(Beginning of Input material)

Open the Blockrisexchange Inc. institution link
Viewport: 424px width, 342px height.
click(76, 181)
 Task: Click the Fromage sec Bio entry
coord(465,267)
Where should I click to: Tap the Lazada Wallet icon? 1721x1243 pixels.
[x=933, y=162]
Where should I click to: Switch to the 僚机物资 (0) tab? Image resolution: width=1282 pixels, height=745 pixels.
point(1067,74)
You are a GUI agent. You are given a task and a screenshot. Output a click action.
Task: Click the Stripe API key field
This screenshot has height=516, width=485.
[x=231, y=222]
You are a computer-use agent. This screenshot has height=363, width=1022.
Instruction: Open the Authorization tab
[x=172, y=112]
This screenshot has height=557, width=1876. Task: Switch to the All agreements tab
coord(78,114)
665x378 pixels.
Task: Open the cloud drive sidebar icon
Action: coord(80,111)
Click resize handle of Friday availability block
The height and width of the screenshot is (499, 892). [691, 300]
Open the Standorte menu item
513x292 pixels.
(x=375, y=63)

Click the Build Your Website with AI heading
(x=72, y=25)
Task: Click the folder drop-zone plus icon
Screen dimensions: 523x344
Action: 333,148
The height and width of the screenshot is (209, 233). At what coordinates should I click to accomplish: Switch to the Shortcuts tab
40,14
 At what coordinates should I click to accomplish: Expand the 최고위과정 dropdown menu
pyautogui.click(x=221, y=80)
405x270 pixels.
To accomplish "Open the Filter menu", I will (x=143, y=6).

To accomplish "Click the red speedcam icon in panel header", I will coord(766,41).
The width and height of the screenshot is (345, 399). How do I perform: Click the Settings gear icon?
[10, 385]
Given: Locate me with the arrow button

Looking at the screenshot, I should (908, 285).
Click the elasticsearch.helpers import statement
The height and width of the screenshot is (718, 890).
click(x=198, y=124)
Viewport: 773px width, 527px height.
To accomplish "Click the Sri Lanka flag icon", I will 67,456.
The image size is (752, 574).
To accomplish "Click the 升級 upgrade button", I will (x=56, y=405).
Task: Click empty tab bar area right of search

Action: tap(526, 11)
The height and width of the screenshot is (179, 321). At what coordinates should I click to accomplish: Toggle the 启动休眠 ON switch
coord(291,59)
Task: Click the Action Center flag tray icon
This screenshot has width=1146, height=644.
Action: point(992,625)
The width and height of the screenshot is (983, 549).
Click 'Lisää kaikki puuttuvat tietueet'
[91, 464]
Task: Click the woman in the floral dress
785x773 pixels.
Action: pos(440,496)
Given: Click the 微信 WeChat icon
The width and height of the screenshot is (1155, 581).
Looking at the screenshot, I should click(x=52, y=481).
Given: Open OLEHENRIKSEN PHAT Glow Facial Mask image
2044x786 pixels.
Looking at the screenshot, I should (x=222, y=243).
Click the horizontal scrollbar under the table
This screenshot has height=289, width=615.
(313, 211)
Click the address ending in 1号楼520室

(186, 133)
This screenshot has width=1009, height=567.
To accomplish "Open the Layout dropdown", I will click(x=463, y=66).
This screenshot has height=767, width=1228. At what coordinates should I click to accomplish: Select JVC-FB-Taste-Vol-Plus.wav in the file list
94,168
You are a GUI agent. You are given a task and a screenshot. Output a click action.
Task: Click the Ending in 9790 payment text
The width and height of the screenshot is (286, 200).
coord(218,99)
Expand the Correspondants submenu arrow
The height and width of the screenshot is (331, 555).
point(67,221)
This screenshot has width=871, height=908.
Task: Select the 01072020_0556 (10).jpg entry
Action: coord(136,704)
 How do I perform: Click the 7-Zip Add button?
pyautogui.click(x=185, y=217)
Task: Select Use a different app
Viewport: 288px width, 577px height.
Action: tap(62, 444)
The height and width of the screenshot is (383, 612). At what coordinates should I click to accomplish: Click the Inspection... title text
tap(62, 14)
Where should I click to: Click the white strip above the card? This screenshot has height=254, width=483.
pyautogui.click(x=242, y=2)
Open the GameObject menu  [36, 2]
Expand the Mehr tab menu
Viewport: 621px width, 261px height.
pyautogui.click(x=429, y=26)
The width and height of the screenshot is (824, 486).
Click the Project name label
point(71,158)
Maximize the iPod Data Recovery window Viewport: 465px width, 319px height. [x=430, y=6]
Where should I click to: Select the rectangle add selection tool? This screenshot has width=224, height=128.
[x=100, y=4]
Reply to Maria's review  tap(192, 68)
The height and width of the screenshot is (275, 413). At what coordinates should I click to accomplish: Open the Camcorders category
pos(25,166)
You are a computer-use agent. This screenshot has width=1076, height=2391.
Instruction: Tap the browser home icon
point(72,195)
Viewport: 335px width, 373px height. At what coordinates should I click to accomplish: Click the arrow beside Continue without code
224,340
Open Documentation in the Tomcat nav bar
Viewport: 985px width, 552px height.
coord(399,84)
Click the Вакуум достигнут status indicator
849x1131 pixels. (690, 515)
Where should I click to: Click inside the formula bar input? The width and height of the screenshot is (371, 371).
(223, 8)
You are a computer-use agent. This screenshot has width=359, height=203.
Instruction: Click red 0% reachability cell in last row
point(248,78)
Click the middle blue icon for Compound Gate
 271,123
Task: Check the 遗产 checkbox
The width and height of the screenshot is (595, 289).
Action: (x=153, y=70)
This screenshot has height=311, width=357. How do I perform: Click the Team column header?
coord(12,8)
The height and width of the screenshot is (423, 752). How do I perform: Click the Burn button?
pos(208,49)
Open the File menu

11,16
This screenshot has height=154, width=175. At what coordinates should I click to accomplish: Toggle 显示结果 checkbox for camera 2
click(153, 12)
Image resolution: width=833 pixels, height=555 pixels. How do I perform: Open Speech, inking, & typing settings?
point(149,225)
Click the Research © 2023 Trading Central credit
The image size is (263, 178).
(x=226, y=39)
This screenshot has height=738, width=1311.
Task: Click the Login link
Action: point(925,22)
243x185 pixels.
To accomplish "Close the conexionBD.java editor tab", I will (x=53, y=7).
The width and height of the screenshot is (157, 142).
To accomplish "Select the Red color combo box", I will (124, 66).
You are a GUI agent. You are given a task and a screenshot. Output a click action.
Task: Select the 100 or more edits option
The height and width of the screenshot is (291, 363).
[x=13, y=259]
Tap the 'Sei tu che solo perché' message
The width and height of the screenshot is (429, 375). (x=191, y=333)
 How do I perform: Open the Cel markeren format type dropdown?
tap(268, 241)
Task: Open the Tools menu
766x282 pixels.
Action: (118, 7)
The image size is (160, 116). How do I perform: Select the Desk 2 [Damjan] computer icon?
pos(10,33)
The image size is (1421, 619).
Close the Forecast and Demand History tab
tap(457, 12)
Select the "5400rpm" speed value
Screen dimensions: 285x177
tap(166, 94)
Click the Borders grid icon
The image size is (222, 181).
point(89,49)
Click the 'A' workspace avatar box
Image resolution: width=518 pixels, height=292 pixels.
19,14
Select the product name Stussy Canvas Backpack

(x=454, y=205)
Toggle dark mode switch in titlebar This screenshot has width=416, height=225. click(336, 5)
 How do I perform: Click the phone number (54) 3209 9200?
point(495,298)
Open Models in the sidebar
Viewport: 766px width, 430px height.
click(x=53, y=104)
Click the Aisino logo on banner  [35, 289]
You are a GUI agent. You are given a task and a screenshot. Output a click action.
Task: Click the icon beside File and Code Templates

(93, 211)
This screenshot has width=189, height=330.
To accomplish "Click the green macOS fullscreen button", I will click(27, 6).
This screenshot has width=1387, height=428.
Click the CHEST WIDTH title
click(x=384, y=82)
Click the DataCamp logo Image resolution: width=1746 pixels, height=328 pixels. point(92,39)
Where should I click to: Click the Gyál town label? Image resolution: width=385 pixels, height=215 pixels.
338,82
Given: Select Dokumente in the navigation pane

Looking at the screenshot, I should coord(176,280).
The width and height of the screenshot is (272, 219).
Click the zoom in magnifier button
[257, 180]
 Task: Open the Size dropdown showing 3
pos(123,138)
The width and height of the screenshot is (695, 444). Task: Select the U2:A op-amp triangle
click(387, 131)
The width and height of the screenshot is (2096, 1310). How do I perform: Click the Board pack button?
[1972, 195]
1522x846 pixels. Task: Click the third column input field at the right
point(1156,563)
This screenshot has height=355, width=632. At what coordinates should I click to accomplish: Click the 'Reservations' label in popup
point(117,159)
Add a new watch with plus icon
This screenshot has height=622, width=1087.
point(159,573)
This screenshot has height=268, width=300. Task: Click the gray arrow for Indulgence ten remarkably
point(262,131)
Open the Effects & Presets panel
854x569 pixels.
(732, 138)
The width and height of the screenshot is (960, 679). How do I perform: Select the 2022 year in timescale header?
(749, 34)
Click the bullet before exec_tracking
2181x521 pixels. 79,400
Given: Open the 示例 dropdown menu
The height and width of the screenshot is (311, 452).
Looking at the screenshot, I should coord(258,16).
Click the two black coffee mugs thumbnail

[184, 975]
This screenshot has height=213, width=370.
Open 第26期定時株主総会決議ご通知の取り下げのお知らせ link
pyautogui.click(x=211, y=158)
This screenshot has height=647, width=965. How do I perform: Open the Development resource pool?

(End of Input material)

> _Exercise prompt_: Nothing but a number should be given: how many lines in the records hold the word "will".

> _Answer space_: 8